Chemical Analysis and Imaging on the Nanometer Scale
Prof. Renato Zenobi
Department of Chemistry and Applied Biosciences ETH Zurich, Switzerland
Renato Zenobi is Professor of Analytical Chemistry at the Organic Chemistry Laboratory of the Swiss Federal Institute of Technology (ETH) Zurich. Born in Zurich in 1961, he received a M.S. degree from the ETH Zurich in 1986, and a Ph.D. at Stanford University in the USA in 1990. This was followed by two postdoctoral appointments at the University of Pittsburgh (1990 - 1991) and at the University of Michigan (1991). Renato Zenobi returned to Switzerland in 1992 as a Werner Fellow at the EPFL, Lausanne, where he established his own research group. He became assistant professor at the ETH in 1995, was promoted to associate professor in 1997, and to full professor in 2000. He was chairman of the Organic Chemistry Laboratory in 2002-2003 and 2011-2012, served as the president of ETH’s university assembly (Hochschulversammlung, HV) from 2006 – 2008, and of the lecturer’s conference (Konferenz des Lehrkörpers, KdL) at ETH Zurich 2006 - 2010. Zenobi was a visiting professor at the Barnett Institute (Boston) in 2004/2005, and at the Institut Curie (Paris) in 2010. In 2010 he was appointed Associate Editor of Analytical Chemistry (American Chemical Society). He will be chairing the 2014 International Mass Spectrometry Conference in Geneva, Switzerland.
Zenobi’s research areas include laser-based analytical chemistry, electrospray and laser-assisted mass spectrometry, ambient mass spectrometry, and near-field optical microscopy and spectroscopy. He has made important contributions to the understanding of the ion formation mechanism in matrix-assisted laser desorption/ionization (MALDI) mass spectrometry, and to ambient ionization methods. He is well known for the development of analytical tools for the nanoscale, in particular TERS (tip-enhanced Raman spectroscopy), a spectroscopic methodology with ≈ 10 nm spatial resolution.
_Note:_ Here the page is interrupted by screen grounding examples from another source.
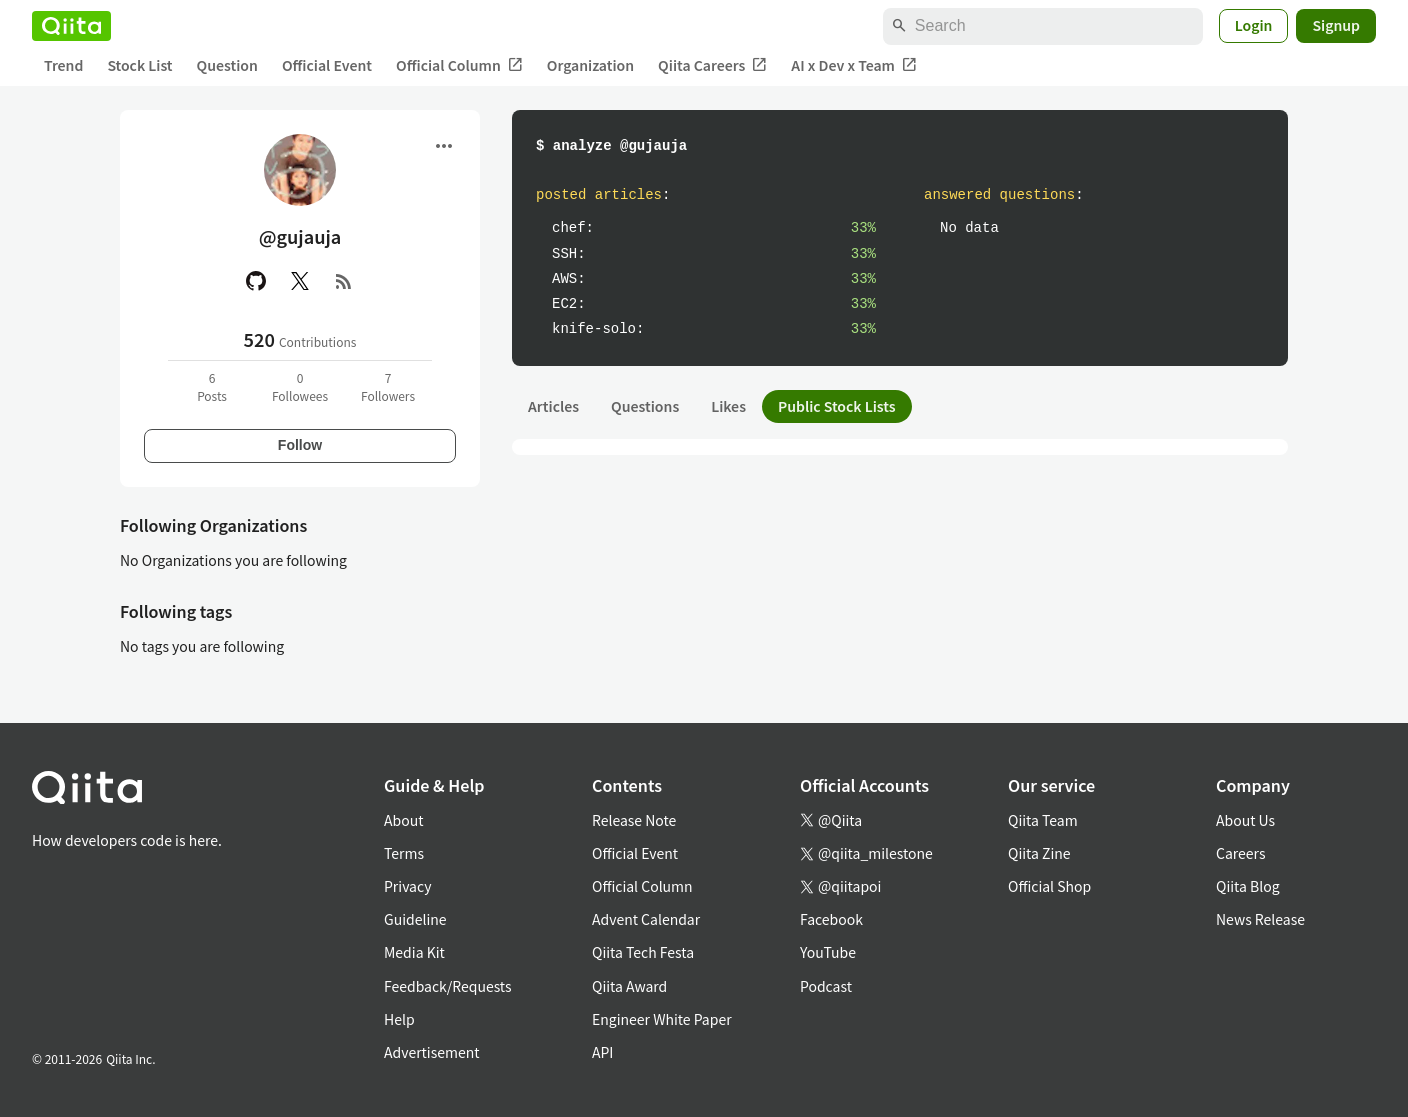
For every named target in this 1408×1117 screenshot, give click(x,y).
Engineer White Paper (662, 1019)
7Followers (388, 386)
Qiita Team (1043, 820)
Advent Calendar (646, 919)
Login (1254, 25)
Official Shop (1049, 886)
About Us (1245, 820)
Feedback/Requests (448, 986)
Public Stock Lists (837, 406)
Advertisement (432, 1052)
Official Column (459, 65)
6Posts (212, 386)
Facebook (831, 919)
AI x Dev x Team (854, 65)
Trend (63, 65)
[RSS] (344, 281)
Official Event (327, 65)
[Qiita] (71, 26)
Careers (1240, 853)
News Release (1260, 919)
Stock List (139, 65)
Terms (404, 853)
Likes (728, 406)
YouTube (828, 952)
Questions (645, 406)
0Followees (300, 386)
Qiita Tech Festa (643, 952)
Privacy (407, 886)
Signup (1336, 25)
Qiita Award (629, 986)
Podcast (826, 986)
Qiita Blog (1248, 886)
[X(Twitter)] (300, 281)
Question (227, 65)
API (602, 1052)
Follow (300, 445)
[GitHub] (256, 281)
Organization (590, 65)
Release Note (634, 820)
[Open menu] (444, 146)
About (403, 820)
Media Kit (414, 952)
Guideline (415, 919)
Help (399, 1019)
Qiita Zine (1039, 853)
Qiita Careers (712, 65)
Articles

Renato Zenobi has received many awards for his scientific work, including the Thomas Hirschfeld Award (1989), an Andrew Mellon Fellowship (1990), the Ruzicka Prize (1993), the Heinrich Emanuel Merck-Prize (1998), the Redwood Lectureship from the Royal Society of Chemistry (2005), the Michael Widmer Award (2006), a honorary Professorship at East China Institute of Technology (2007), the Schulich Graduate Lectureship (2009), a honorary membership of the Israel Chemical Society (2009), honorary professorships at the Chinese Academy of Sciences (Changchun), at Hunan University, and at Changchun University of Chinese Medicine (2010), the Mayent-Rothschild Fellowship (Institut Curie, Paris; 2010), the Fresenius Lectureship from the German Chemical Society (2012), and the Thomson Medal (International Mass Spectrometry Foundation, 2014).